TUGAS LATIHAN:
A: Dalam tulisan tentang pertempuran Surabaya 28 Oktober 1945, apa yang dilakukan rakyat terhadap peti uang poundsterling yang mereka temukan saat pos pertahanan Keputran jatuh?
B: Teruskan tulisan tentang pertempuran Surabaya 28 Oktober 1945, mulai setelah kalimat terakhirnya.

KUTIPAN TEKS:
------------------------------
Blog Pesantren Budaya Nusantara adalah sebuah inovasi pendidikan non formal berbasis Budaya Islam Nusantara di dunia maya yang memiliki tujuan memelihara, melestarikan, mengembangkan secara inovatif warisan budaya Nusantara yang adiluhung di tengah arus gelombang globalisasi yang akan menghapus identitas etnis, budaya, bahasa, agama, negara

Momentum Resolusi Jihad: Mallaby Kirim SOS, Selamatkan Sisa Brigadenya 28 Oktober 1945


                                                      Oleh: K Ng H Agus Sunyoto
           
Serdadu Inggris-India Bertahan di Got
         Tanggal 28 Oktober 1945 yang merupakan hari peringatan Sumpah Pemuda ke-17 ditandai dengan pertempuran hebat  antara arek-arek Surabaya melawan pasukan Sekutu. Mungkin karena kebetulan, peringatan hari pemuda itu ditandai oleh ‘amuk pemuda’ yang menyebut diri arek-arek Surabaya yang dikobari semangat  memilih mati daripada dijajah kembali. Menurut kesaksian para pelaku sejarah, salah satunya Brigjen (pur) Barlan Setiadijaya, pertempuran tanggal 28 Oktober 1945 itu sangat membingungkan sekutu. Sebab lawan mereka bukan tentara yang bertempur menggunakan pola operasi militer, melainkan gerakan rakyat yang fanatik dengan senjata apa saja menyerang pasukan sekutu dari  kampung-kampung sekitar pos-pos pertahanan sekutu. Rakyat kampung yang menyerang pos-pos pertahanan Sekutu bertempur seperti orang kalap. “Saat pos pertahanan Keputran jatuh, rakyat menemukan satu peti uang poundsterling. Tanpa berpikir uang itu bisa dimanfaatkan untuk berjuang, seluruh uang itu dirobek-robek dan dihambur-hamburkan,” kata Barlan mengenang keberingasan arek-arek Surabaya saat itu.
------------------------------
CUPLIKAN DATA:

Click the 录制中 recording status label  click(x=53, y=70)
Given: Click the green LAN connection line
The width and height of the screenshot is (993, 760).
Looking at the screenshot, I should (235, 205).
------------------------------
HASIL LATIHAN:
A: Seluruh uang itu dirobek-robek dan dihambur-hamburkan.

B:
Dari rumah ke rumah mengepung Pos Pertahanan Musuh
Menurut Sjahroni, arek-arek kampung Plampitan, Perang Tiga Hari pada tanggal 26 – 27 -28 Oktober 1945 itu sangat membingungkan, karena orang dewasa pemuda sampai anak-anak ikut ‘tawuran’. Sjahroni yang saat itu berusia 12 tahun, ikut rame-rame menyerang pos pertahanan Sekutu di Gemblongan. Semua orang merasa tidak memiliki perasaan takut. Sekali pun orang-orang yang di depan bertumbangan ditembus peluru, tapi yang di belakang terus menyerang sambil meneriakkan takbir. Salah seorang teman bermainnya, Nur Pendit, yang masih 13 tahun usianya tertembak senapan mesin sampai terburai ususnya. Tapi kematian Nur Pendit justru membuat warga marah. “Mbah Ilyas yang sudah tua keluar rumah  dengan membawa keris,  ikut menyerang Gurkha. Dalam kemarahan, Gurkha yang angkat tangan sambil berteriak ‘Moslem! Moslem!’ tetap tidak diampuni oleh orang-orang, ” ujar Sjahroni menuturkan ‘amuk massal’ yang tak terkendali  saat itu.
              Sulthoni, kakak kandung Sjahroni yang menjadi anggota PRI Surabaya Tengah menuturkan bahwa ‘tawuran  massal’ saat itu  benar-benar  tidak ada yang mengkomando. Kader-kader PRI yang terlatih dalam baris-berbaris dan menggunakan senjata, ternyata sudah sama dengan penduduk kampung yang lain,  berteriak-teriak penuh semangat dan bersama-sama kerumunan manusia menyerang pasukan Sekutu dari berbagai arah seperti semut mengerumuni bangkai. “Yang pasti pertempuran tanggal 28 Oktober 1945 itu yang paling puncak, juga yang paling mengerikan, mayat Gurkha terlihat bergelimpangan di jalan-jalan dan selokan,” ujar Sulthoni.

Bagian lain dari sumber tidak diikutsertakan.